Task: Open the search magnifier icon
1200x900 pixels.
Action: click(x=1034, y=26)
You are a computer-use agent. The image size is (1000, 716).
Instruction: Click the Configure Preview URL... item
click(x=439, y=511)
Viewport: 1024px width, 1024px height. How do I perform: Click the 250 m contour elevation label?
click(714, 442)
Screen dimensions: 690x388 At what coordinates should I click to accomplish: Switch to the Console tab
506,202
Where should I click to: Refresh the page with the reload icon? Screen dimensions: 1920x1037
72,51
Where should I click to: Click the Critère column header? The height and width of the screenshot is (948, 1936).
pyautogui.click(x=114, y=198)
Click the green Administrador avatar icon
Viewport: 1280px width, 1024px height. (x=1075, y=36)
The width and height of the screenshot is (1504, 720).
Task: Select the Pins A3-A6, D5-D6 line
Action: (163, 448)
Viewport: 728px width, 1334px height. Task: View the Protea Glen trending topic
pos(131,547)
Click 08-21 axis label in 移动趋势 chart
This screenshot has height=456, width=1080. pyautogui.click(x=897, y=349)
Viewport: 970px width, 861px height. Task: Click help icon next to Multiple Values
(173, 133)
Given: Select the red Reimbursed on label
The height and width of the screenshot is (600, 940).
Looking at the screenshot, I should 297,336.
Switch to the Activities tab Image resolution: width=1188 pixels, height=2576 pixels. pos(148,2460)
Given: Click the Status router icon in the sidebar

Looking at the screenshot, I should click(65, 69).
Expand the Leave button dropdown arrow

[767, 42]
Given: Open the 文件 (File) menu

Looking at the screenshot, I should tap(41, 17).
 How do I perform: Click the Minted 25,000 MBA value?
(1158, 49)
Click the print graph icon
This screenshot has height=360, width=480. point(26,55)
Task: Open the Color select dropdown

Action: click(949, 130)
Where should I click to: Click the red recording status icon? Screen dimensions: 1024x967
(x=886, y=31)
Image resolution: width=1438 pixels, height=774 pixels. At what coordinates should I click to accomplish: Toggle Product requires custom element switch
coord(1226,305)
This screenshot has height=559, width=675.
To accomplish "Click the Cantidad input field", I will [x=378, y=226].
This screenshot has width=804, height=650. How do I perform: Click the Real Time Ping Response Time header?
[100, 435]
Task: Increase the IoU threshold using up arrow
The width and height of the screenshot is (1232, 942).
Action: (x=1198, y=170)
......
An exact copy is required of each line from the one containing "Given: Click the" through the last line of the material, and of no other line.

### REPLY
Given: Click the Status router icon in the sidebar

Looking at the screenshot, I should click(65, 69).
Expand the Leave button dropdown arrow

[767, 42]
Given: Open the 文件 (File) menu

Looking at the screenshot, I should tap(41, 17).
 How do I perform: Click the Minted 25,000 MBA value?
(1158, 49)
Click the print graph icon
This screenshot has height=360, width=480. point(26,55)
Task: Open the Color select dropdown

Action: click(949, 130)
Where should I click to: Click the red recording status icon? Screen dimensions: 1024x967
(x=886, y=31)
Image resolution: width=1438 pixels, height=774 pixels. At what coordinates should I click to accomplish: Toggle Product requires custom element switch
coord(1226,305)
This screenshot has height=559, width=675.
To accomplish "Click the Cantidad input field", I will [x=378, y=226].
This screenshot has width=804, height=650. How do I perform: Click the Real Time Ping Response Time header?
[100, 435]
Task: Increase the IoU threshold using up arrow
The width and height of the screenshot is (1232, 942).
Action: (x=1198, y=170)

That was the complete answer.